▸ **STATED PROBLEM**
Report every line of the items below that contains the string "opens".

▸ **INPUT FOR THIS TASK**
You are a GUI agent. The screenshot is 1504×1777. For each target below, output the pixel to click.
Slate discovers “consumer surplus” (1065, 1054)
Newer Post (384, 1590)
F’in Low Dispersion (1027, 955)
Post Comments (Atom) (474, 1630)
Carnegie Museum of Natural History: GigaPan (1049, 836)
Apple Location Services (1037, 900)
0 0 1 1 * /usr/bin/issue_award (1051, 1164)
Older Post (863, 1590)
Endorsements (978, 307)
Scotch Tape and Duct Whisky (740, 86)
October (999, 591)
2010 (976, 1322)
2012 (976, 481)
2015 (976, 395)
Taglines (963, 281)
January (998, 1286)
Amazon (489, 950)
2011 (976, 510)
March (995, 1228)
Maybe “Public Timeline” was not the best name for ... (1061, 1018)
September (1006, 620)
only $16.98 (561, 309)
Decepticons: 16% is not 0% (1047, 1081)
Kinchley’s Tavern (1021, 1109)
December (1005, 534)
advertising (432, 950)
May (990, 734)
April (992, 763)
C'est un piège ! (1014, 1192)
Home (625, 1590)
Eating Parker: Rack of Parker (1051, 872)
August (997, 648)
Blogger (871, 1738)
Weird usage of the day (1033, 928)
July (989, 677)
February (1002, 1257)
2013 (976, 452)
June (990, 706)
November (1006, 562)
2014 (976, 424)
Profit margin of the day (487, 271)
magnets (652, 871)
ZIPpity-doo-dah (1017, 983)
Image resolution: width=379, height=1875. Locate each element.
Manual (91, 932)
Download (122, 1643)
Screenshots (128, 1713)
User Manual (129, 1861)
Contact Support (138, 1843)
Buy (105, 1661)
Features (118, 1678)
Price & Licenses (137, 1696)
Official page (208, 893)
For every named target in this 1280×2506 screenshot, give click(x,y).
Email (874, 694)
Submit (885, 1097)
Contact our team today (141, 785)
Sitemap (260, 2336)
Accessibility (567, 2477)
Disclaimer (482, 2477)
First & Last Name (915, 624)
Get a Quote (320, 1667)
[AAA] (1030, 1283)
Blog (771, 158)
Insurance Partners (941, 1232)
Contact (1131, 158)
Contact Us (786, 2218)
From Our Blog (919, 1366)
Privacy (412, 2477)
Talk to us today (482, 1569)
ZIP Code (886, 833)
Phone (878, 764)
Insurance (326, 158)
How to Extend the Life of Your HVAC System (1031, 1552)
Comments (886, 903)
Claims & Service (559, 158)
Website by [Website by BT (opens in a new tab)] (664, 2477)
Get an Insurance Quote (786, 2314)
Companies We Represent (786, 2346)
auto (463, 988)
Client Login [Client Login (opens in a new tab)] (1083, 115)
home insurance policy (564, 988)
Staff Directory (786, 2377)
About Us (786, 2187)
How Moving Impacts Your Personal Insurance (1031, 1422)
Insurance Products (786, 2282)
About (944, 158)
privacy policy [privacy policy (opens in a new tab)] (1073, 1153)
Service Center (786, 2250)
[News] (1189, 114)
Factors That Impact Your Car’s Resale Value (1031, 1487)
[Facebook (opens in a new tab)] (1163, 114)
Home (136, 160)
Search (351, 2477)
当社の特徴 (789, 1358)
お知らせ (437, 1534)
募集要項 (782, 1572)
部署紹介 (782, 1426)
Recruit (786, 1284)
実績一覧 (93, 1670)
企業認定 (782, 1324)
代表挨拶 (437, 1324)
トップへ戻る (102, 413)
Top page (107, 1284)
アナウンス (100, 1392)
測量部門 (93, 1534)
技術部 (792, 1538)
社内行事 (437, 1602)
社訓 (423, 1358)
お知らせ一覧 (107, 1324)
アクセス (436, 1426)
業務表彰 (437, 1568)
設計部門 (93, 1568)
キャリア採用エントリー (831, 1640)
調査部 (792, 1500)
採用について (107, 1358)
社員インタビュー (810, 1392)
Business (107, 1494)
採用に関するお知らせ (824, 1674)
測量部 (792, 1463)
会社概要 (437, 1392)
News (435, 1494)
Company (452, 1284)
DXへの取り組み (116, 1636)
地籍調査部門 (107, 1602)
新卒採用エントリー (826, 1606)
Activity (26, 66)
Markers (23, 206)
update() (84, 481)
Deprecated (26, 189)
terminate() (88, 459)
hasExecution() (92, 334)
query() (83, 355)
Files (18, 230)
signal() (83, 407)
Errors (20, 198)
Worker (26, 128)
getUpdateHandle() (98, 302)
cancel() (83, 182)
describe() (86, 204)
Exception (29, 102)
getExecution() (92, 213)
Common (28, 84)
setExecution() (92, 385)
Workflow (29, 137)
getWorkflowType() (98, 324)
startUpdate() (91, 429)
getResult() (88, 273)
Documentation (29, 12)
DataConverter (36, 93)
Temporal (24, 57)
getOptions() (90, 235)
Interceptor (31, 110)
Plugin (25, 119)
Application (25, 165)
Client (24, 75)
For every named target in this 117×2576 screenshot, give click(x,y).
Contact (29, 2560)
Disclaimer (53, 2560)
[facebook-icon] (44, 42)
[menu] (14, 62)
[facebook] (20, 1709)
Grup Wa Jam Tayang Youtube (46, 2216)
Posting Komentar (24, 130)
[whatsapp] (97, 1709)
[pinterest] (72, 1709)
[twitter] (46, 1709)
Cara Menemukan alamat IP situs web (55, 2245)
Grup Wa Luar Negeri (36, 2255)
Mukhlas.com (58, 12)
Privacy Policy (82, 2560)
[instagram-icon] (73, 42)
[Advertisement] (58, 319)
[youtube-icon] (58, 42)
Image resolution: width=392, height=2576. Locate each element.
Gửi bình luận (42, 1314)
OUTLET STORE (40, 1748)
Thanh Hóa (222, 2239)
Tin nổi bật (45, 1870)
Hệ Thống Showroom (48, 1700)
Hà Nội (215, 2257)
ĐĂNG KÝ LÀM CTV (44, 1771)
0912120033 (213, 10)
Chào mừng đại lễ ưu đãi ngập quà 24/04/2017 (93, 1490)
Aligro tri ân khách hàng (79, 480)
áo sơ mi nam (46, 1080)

▸ **RIGHT ANSWER**
Website by [Website by BT (opens in a new tab)] (664, 2477)
Client Login [Client Login (opens in a new tab)] (1083, 115)
privacy policy [privacy policy (opens in a new tab)] (1073, 1153)
[Facebook (opens in a new tab)] (1163, 114)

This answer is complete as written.